# WTB: Kage plow system



## kid28 (Nov 27, 2013)

Looking for a used kage plow system. Have a set of condos that we just signed on and would like to locate one. Will be for a track loader. Located in central Ohio.

Thanks
Steve 7409756000


----------



## ponyboy (Dec 19, 2006)

I have a guy in NY has 2 8 footers for sale new condition


----------



## kid28 (Nov 27, 2013)

Interested for sure. Number?


----------



## ponyboy (Dec 19, 2006)

I’ll pm u it’s not mine a guy I know think he wants 5000 ish each


----------



## John_DeereGreen (Jan 2, 2011)

What size plow are you looking for? I have a 6-11 metal pless Plowmaxx I'd let go.


----------



## kid28 (Nov 27, 2013)

8-10 ft. I'd think I'd really like a metal pless, just don't know if the funds will be right for this season. Pm me with more info.


----------



## John_DeereGreen (Jan 2, 2011)

Didn't see your number above. I sent you a text


----------



## PALS Landscapin (Dec 3, 2011)

Can you PM me price and pickes of the MP John deere


----------



## Mark Oomkes (Dec 10, 2000)

I have a 9' Boss with a Kage. The Kage was rebuilt a couple years ago. 

If you're still interested, let me know. I kinda forgot about it.


----------



## Defcon 5 (Mar 20, 2014)

John_DeereGreen said:


> What size plow are you looking for? I have a 6-11 metal pless Plowmaxx I'd let go.


Why you selling it???......Something wrong with it???


----------



## John_DeereGreen (Jan 2, 2011)

Defcon 5 said:


> Why you selling it???......Something wrong with it???


It was for our toolcat. Toolcat is now running a sectional on a totally separate account. I'm pretty sure I explained this in another thread alread.


----------



## matt-max (Dec 27, 2000)

Jarrett, please check your email &/or pm inbox & reply. 
thank you


----------



## Defcon 5 (Mar 20, 2014)

John_DeereGreen said:


> It was for our toolcat. Toolcat is now running a sectional on a totally separate account. I'm pretty sure I explained this in another thread alread.

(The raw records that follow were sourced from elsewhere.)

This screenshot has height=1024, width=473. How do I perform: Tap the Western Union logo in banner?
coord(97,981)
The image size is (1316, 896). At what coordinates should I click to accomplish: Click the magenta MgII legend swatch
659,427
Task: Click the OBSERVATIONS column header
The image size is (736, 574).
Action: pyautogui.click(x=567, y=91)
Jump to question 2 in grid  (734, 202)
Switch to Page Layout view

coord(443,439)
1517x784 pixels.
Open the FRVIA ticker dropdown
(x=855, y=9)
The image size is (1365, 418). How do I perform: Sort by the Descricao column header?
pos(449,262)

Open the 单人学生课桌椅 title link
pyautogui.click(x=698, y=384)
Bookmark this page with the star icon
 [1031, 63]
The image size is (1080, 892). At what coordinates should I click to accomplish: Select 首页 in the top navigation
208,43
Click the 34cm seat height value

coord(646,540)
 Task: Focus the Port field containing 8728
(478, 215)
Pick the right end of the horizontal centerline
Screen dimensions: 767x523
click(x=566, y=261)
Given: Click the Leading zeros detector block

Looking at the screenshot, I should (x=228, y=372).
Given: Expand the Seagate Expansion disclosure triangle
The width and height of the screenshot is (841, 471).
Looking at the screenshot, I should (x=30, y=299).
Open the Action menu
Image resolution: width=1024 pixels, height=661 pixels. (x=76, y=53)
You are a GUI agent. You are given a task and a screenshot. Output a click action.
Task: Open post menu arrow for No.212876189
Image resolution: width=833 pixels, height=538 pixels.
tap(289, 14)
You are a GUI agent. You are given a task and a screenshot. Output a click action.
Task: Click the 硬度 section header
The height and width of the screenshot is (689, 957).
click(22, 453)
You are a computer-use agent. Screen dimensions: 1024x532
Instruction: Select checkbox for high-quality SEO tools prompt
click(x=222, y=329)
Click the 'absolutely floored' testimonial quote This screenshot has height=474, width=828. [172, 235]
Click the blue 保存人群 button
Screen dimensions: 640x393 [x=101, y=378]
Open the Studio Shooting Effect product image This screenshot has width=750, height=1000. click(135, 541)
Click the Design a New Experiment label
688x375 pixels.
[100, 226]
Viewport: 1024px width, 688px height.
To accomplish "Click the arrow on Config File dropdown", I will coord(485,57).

I'm pretty sure your full of Bull Poop


----------



## John_DeereGreen (Jan 2, 2011)

John_DeereGreen said:


> Certainly will, if we ever get snow. Just driving it around with the box vs wing plow I don't feel a whole lot of difference.
> 
> 2 reasons.
> 
> ...





Defcon 5 said:


> I'm pretty sure your full of Bull Poop


Wrong...see above.


----------